Not in the clamor of the crowded street, not in the shouts and plaudits of the throng, but in ourselves, are triumph and defeat.--Henry Wadsworth Longfellow
REDIRECT ALERT! (Scroll down past this mess if you're trying to read an archived post. Thanks. No, really, thanks.)
Due to my inability to control my temper and complacently accept continued silliness with not-quite-as-reliable-as-it-ought-to-be Blogger/Blogspot, your beloved Possumblog will now waddle across the Information Dirt Road and park its prehensile tail at http://possumblog.mu.nu.
This site will remain in place as a backup in case Munuvia gets hit by a bus or something, but I don't think they have as much trouble with this as some places do. ::cough::blogspot::cough:: So click here and adjust your links. I apologize for the inconvenience, but it's one of those things.
Tuesday, December 30, 2003
A shout from the amen pew.
Doc Reynolds tumped over an ant's nest yesterday when he got into the highly controversial topic of cookware.

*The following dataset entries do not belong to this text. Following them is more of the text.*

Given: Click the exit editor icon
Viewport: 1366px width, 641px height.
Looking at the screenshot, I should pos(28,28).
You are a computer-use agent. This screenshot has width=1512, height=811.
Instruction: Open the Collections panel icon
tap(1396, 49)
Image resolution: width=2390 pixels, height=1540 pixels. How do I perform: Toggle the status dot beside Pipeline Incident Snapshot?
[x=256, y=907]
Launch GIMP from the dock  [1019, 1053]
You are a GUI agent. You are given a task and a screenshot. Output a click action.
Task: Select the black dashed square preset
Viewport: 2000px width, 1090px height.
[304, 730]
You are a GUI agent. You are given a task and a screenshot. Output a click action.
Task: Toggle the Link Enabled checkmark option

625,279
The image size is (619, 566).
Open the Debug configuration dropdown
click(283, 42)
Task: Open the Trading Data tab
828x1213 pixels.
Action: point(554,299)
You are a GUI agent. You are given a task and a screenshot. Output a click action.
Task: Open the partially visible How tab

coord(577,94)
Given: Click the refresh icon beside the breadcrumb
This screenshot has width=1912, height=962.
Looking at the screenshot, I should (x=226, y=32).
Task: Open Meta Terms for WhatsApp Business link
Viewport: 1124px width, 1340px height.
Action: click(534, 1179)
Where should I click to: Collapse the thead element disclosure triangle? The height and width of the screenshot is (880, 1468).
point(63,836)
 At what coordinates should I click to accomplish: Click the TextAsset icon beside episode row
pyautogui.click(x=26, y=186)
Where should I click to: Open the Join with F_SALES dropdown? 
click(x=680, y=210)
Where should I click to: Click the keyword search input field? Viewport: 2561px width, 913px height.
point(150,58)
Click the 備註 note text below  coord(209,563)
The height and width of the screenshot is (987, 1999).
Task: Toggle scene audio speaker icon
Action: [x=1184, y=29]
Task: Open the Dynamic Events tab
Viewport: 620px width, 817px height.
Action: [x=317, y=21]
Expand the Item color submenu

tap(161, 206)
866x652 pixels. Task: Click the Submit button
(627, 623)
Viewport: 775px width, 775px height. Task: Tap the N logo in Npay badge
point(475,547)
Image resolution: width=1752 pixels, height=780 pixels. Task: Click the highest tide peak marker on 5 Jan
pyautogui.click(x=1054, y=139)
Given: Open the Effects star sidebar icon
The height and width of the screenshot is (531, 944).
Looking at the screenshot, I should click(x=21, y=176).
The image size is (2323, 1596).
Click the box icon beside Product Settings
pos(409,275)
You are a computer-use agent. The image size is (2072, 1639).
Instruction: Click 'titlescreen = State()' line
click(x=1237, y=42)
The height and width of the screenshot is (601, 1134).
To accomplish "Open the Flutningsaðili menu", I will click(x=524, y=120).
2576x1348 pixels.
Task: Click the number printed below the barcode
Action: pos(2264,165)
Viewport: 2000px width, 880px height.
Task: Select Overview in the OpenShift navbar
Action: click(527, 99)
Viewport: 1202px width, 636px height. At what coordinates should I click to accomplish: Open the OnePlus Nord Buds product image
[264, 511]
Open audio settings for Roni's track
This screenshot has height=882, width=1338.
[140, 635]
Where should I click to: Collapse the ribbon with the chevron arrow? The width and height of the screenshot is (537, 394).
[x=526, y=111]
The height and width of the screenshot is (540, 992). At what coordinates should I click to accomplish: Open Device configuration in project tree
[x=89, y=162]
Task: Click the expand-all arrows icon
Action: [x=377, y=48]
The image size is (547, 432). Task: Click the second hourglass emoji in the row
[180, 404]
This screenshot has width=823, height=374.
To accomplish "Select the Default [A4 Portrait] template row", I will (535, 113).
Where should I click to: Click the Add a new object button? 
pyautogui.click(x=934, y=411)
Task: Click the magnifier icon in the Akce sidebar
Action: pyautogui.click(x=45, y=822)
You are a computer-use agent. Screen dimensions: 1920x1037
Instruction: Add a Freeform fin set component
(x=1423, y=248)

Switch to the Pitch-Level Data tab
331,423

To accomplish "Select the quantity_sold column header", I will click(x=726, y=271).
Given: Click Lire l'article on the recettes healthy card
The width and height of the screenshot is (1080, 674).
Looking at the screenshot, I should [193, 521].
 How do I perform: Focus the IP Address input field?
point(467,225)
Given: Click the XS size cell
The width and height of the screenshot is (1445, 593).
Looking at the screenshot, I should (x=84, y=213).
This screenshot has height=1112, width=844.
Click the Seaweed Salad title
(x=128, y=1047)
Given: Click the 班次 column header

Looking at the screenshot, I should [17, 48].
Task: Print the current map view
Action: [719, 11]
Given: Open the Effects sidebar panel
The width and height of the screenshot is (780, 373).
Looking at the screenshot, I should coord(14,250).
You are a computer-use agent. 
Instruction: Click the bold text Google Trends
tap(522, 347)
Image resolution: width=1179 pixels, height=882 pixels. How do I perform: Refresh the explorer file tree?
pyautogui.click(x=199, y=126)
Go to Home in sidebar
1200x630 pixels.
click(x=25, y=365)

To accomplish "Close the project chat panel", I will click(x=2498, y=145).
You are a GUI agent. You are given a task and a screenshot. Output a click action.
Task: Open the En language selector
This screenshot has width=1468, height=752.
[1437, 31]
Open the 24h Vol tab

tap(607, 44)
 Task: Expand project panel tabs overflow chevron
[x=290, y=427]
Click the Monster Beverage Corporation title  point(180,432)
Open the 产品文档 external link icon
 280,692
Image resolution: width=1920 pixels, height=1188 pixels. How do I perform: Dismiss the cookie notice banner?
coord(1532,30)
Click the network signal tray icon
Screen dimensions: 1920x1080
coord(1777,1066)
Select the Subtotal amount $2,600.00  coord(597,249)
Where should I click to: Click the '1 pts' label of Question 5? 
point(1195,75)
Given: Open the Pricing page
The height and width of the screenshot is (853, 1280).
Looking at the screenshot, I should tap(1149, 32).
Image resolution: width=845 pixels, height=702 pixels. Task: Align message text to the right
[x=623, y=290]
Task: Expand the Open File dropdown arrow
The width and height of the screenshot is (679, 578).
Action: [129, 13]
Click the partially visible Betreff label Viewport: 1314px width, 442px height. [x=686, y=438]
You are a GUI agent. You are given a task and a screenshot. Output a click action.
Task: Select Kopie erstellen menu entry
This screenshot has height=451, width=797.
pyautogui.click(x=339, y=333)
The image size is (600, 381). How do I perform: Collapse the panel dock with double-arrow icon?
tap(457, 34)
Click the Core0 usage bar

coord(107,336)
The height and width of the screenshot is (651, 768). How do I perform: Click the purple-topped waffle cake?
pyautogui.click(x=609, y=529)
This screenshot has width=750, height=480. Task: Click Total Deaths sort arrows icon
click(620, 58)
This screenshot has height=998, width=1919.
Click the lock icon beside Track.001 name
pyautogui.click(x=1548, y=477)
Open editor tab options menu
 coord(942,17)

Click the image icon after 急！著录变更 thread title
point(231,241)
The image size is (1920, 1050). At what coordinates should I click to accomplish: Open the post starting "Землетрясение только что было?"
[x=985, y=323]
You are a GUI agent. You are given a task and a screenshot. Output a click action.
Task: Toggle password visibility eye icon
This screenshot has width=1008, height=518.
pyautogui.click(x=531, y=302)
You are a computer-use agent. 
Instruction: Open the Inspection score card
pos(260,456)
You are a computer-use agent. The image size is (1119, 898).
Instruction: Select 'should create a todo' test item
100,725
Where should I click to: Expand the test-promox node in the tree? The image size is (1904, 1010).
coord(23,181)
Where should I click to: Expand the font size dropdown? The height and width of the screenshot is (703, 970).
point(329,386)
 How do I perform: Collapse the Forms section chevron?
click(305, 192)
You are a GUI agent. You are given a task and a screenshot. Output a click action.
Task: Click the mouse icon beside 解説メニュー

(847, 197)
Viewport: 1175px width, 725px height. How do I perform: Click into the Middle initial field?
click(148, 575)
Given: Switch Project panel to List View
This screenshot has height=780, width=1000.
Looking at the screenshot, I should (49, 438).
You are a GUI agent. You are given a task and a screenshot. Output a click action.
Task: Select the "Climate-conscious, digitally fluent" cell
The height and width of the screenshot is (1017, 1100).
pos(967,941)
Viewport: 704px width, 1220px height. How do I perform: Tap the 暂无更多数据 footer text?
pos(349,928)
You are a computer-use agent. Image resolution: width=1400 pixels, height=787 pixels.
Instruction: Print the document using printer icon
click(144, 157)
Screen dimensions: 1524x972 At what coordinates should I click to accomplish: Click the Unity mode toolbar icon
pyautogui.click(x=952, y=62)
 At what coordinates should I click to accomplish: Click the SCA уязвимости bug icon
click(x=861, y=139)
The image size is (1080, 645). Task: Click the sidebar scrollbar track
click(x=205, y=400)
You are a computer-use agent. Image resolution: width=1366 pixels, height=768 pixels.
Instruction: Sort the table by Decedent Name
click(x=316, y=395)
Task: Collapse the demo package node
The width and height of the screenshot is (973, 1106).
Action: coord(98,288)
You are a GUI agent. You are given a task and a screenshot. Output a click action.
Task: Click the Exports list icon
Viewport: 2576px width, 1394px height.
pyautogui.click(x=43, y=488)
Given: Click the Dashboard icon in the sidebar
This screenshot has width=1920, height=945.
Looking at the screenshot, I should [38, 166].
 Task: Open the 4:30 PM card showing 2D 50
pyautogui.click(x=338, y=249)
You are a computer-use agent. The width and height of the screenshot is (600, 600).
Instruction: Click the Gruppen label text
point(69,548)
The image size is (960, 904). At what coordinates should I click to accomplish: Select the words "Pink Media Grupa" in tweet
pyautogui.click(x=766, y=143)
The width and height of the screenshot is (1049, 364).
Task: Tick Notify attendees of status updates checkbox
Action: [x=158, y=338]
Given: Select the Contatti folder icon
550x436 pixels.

Fritz Schranck, though, has a much better idea than all that fancy-pants stuff--first, he dropped by "The K" and picked up one of Martha Stewart's fancy-but-not-pricey-pants versions of the copper clad cookery, and then almost in passing noted what is the true gem of his collection:
[...] one I’ve been using for 25 years, a 10 ½-inch cast iron skillet that my wife and I both love. [...]Folks, if you want to REALLY cook, get yourself a big iron skillet. They're good for frying, sauteing, searing, baking, and hitting people. Thus, they combine the hearty masculine qualities of being useful as both tools of sustenance as well as a weapon. Fritz continues:
[...] For preparing most of my Creole/Cajun recipes, I rely on an 8-quart cast-iron dutch oven that we’ve owned for over 20 years.Yet more virtues--the health benefit is especially important, because if you're anemic, it's much harder to whang someone a good lick.
Anyway, before you go out and load up on Calphalon, first buy yourself a good set of iron skillets.
Speaking of which, New Year's dinner at Chez Possum this year will be black-eyed peas, turnip greens, country-style ribs, and cornbread cooked in my iron skillet.